[Date Prev][Date Next][Thread Prev][Thread Next][Date index][Thread index]

st: RE: Factor analysis(?) question - missing data

From   "Nick Cox" <>
To   <>
Subject   st: RE: Factor analysis(?) question - missing data
Date   Tue, 22 Apr 2008 19:42:39 +0100

To state the obvious, missing data are always problematic and your case
seems worst than most in that the optimal way to impute depends on the
structure of relationships that a factor analysis is (presumably)
intended to discover -- or to test. (Apologies; factor analysis isn't my
kind of religion and I may not get the wording right.) The risk of
circular argument seems very great.

Others will no doubt suggest currently standard solutions but in this
perhaps there is scope for a tailored iterative approach. 

Factor analysis on complete observations may suggest weights for
imputing the variable 
with least missing values. 

Factor analysis on (the ideally then greater) set of observations may
then suggest weights for imputing the next least problematic variable. 

And so on. In general, keeping track of weights as they will change will
highlight stable and unstable characteristics. 

That doesn't rule just averaging what you have as a stark comparison. 

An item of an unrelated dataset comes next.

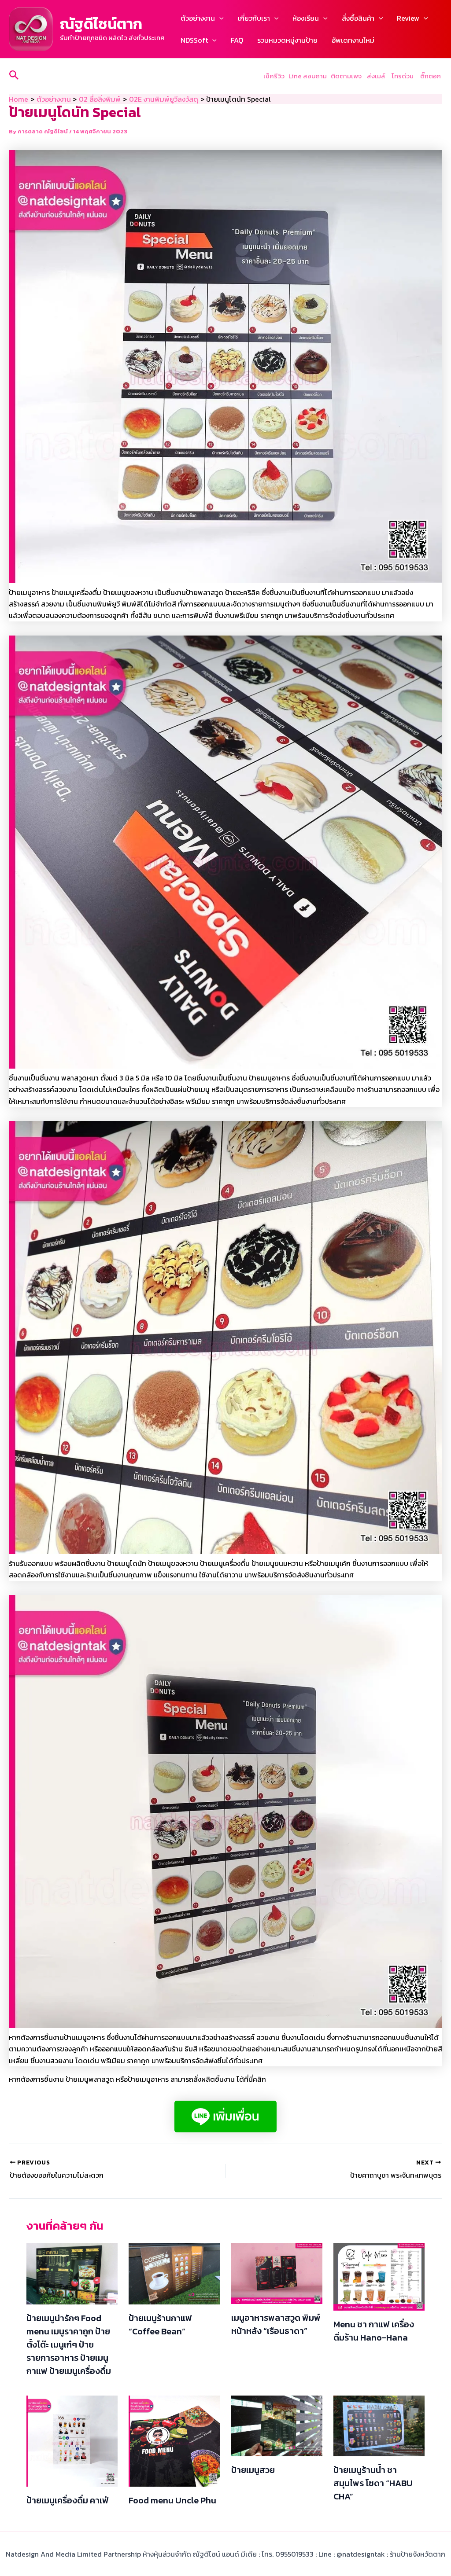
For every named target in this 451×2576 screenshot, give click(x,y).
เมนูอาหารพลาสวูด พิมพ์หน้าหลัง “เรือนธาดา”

More generally, looking for an optimal solution to this kind of problem
seems less appropriate than trying two or three different solutions and
seeing what agreement you get. 


Glenn Hoetker

This is perhaps more of a statistical questions than a Stata  
question.  My situation is this.  I have a large dataset in which  
there are 5-6 indicators each for a bunch of latent variables. Let me  
take as an example having 5 measures for innovative output, x1-x5.   
The problem is that very few observations have all 5 measures; some  
are missing x1, some x2, etc. Almost every observation has at least 3  
measures and most 4.

Is there anyway to optimally combine these indicators to measure the  
underlying construct of innovative output that would use all available  
measures for a given observation, i.e., x1-x4 for one observation, [x1- 
x3,x5] for another, etc.  If I thought these were equally weighted, I  
could just average over the available variables in each, setting aside  
issues of measurement error.  However, I'm not convinced they are  
equally weighted and would like to do this in a more rigorous fashion.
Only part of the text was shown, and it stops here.